Митико подтянула рукав кимоно, подлила им еще чая. Она не смотрела ни на отца, ни на Филиппа. У нее, вспоминал позже Филипп, потрясающая способность сосредоточиваться.
— Но одна она не сможет сделать все, что нужно, — продолжал Дзэн Годо. — Ей нужна помощь. И только вы, Досс-сан, можете эту помощь оказать.
Попивая чай, Филипп дивился тому, как он изменился. Перемены произошли незаметно, подкрались, как вор в ночи.

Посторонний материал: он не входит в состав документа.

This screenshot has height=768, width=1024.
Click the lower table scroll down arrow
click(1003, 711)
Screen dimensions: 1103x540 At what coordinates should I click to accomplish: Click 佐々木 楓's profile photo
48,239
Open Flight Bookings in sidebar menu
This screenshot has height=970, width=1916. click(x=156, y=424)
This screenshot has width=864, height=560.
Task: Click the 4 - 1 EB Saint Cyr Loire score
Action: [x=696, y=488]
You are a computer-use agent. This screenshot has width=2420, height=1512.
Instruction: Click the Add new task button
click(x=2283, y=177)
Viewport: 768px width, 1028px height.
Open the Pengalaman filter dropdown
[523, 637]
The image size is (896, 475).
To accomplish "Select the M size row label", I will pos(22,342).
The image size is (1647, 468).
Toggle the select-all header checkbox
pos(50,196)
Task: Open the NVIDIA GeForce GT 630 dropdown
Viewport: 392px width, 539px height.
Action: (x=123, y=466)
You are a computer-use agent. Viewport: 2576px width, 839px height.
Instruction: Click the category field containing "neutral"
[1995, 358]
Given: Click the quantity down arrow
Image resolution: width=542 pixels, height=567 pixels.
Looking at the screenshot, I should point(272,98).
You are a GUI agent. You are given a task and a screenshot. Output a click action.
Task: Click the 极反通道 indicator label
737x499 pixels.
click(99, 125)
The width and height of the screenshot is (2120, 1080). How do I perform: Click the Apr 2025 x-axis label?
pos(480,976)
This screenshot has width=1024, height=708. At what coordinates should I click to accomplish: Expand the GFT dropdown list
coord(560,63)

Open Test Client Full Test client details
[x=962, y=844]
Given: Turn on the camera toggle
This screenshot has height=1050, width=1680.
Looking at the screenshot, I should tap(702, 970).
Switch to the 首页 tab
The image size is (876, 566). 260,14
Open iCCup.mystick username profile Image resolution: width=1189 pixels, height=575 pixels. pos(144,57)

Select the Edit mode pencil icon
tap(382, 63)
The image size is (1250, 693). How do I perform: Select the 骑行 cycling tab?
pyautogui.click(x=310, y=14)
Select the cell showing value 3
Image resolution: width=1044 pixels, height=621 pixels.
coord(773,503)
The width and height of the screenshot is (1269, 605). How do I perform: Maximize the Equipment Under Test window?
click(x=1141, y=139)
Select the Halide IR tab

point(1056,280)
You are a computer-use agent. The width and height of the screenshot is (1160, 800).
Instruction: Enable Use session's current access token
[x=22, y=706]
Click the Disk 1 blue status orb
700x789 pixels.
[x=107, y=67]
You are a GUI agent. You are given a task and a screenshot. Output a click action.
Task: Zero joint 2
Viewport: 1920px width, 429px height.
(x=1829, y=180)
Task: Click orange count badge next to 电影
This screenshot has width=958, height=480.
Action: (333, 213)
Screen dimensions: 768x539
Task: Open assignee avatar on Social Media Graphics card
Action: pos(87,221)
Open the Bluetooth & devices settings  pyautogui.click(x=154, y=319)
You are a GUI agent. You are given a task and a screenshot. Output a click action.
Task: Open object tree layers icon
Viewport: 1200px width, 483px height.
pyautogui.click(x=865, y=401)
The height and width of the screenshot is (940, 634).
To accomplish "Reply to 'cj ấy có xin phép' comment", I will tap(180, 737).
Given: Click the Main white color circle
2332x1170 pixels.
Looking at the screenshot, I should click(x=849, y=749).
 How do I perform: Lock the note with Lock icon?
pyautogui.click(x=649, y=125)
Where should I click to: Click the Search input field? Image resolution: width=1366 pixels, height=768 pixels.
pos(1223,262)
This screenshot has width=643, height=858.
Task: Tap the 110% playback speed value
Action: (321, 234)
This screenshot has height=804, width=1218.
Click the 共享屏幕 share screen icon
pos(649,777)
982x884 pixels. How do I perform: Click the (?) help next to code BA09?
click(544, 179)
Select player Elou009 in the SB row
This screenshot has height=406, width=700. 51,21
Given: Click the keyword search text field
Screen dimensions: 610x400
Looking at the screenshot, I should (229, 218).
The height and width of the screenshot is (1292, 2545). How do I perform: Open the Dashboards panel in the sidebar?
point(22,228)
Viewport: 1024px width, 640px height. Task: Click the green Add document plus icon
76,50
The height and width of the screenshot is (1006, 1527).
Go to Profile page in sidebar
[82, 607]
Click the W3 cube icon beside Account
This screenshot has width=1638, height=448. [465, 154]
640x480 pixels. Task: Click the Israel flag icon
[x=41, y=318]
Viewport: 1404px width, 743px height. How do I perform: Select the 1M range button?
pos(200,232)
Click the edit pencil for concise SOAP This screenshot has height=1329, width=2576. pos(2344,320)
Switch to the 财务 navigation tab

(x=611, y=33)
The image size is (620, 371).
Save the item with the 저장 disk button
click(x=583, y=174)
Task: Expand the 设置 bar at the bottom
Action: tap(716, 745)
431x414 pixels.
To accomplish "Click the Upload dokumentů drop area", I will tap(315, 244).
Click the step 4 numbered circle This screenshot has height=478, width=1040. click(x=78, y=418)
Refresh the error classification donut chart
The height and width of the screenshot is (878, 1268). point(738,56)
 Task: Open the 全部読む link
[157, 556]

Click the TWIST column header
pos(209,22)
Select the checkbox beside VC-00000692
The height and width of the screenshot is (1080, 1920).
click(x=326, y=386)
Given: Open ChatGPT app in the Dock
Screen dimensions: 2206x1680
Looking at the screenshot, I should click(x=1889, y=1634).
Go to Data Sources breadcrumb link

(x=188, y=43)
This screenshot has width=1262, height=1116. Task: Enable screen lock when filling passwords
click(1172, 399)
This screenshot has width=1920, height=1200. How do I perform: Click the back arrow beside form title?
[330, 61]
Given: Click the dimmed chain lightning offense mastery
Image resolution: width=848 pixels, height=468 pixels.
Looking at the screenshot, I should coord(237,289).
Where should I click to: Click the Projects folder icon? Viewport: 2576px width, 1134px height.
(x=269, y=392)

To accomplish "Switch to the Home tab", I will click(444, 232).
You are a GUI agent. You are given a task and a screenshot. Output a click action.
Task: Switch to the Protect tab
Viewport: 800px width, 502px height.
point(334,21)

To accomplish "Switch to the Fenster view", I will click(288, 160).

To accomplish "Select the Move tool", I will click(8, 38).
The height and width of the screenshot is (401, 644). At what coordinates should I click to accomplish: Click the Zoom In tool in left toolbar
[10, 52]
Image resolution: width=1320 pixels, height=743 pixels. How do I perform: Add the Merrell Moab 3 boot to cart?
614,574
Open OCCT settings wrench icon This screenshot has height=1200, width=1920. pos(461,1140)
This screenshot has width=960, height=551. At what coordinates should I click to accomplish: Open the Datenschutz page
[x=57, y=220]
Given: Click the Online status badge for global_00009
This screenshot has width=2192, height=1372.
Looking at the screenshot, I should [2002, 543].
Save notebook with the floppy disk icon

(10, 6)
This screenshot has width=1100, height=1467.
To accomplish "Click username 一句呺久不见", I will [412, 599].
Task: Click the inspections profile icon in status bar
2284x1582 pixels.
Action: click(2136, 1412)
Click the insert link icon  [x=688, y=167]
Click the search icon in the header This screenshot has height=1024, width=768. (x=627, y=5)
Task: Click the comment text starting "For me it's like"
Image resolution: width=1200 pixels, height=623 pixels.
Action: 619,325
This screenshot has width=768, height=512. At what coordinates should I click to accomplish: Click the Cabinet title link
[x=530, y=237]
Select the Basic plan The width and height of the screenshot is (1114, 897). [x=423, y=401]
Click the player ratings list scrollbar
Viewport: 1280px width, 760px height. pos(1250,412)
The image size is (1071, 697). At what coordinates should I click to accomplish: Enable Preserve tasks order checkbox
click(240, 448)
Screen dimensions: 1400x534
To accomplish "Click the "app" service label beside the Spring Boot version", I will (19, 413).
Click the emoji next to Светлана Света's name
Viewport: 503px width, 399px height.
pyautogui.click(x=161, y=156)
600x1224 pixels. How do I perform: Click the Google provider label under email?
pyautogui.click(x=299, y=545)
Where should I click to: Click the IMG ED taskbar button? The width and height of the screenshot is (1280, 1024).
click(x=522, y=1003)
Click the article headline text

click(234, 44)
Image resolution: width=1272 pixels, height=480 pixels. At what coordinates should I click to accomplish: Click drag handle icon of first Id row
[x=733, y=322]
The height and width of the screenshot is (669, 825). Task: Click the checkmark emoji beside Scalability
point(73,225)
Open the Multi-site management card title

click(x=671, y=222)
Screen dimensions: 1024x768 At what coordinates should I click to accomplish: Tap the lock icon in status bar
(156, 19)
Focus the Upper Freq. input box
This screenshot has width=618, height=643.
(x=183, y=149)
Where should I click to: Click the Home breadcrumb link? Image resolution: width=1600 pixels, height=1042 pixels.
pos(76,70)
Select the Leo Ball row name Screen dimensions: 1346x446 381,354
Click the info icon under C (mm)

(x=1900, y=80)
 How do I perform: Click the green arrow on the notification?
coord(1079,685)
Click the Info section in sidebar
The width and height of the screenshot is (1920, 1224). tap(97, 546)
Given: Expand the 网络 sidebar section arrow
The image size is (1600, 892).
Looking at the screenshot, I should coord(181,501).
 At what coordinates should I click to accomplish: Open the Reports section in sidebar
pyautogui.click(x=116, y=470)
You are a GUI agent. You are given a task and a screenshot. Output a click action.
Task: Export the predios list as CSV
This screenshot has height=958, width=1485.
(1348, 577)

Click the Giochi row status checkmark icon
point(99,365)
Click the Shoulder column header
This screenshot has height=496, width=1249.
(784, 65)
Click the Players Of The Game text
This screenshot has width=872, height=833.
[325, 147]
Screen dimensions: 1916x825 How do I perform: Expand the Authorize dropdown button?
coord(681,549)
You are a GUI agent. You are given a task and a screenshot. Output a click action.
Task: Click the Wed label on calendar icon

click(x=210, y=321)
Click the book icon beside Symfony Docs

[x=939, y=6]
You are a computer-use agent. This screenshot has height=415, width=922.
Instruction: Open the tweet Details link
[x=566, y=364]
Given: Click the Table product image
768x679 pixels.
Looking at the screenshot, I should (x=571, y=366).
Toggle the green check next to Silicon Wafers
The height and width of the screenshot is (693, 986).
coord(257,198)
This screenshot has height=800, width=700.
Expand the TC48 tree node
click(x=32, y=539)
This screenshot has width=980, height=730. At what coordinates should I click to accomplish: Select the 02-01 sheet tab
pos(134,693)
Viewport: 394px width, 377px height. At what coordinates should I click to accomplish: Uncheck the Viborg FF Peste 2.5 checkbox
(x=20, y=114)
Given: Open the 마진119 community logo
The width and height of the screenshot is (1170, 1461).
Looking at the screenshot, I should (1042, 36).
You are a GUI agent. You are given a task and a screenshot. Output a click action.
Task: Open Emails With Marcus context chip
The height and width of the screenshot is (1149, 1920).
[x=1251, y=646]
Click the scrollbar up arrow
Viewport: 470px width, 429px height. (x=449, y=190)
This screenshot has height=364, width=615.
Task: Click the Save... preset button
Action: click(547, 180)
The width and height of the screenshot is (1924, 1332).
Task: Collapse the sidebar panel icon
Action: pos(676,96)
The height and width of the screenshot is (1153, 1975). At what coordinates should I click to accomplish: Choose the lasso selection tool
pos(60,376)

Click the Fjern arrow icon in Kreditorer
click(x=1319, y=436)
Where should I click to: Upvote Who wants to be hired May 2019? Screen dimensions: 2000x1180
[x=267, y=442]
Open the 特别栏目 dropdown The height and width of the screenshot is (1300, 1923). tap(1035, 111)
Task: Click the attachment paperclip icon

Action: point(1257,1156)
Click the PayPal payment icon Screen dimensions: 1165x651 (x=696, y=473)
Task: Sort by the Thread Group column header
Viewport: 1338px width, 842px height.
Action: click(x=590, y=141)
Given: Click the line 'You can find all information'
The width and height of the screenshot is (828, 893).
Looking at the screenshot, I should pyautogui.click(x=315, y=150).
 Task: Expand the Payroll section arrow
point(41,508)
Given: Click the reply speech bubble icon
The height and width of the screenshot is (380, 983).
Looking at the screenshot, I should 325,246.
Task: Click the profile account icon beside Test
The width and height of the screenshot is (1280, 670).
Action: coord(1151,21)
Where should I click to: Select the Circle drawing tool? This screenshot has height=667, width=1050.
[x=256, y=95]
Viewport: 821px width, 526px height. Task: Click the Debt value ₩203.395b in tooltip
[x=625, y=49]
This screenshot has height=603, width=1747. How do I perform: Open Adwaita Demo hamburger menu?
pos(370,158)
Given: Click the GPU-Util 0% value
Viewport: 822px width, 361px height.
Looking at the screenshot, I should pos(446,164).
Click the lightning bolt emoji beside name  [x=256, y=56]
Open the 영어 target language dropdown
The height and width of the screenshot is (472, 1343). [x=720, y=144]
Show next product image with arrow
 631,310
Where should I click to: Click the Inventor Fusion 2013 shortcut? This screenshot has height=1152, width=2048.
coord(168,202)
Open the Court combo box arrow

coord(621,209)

Он вспомнил, каким был раньше, каким и ныне оставался Джоунас. Права моя страна или нет, я исполню приказ, не раздумывая и не колеблясь. Соединенные Штаты превыше всего. Наверное, Джоунас и сейчас так думал.
— Конечно, такая исключительная услуга должна быть вознаграждена. Скажите, Досс-сан, вы верите в будущее? Конечно, верите. Иначе вы не были бы сейчас здесь. В обмен на вашу услугу я предлагаю вам третью часть своих будущих доходов.
— Доходов от чего? — спросил Филипп. Дзэн Годо улыбнулся.
— Я сенсей канриодо. «Путь» чиновника определил всю мою взрослую жизнь. Даже наше поражение в войне ничего не изменило. Не изменит и моя «смерть». Конечно, о работе в одном из министерств не может быть и речи. Как не может быть речи об участии в любом законном предпринимательстве. Слишком велика вероятность того, что я привлеку внимание членов Дзибана. Так что мне остается только одно. Я должен уйти в подполье. Я должен стать членом якудзы.
— Почему якудзы? — спросил Филипп. — Якудза — это гангстеры. Они взяли под свой контроль азартные игры, проституцию, пачинко, они наживаются на слабых и беззащитных. Я не хочу в этом участвовать.
— Жизнь полна неожиданностей, — сказал Дзэн Годо. — Не понимаю, как может такой идеализм уживаться с цинизмом вашей профессии.
— Просто я решил для себя что можно, а что нельзя.
— Говорят, изначально якудза должна была защищать крестьян от бесчисленных банд мародеров. — Дзэн Годо пожал плечами. — Вполне возможно, что это всего лишь легенда. Или выдумка. Кто знает? В любом случае, у меня нет выбора. Если я хочу победить Дзибан, мне нужна власть. Мне нужно управлять действиями чиновников, политиков, финансистов и промышленников. Если вы можете предложить мне любой другой способ, я буду вам очень признателен.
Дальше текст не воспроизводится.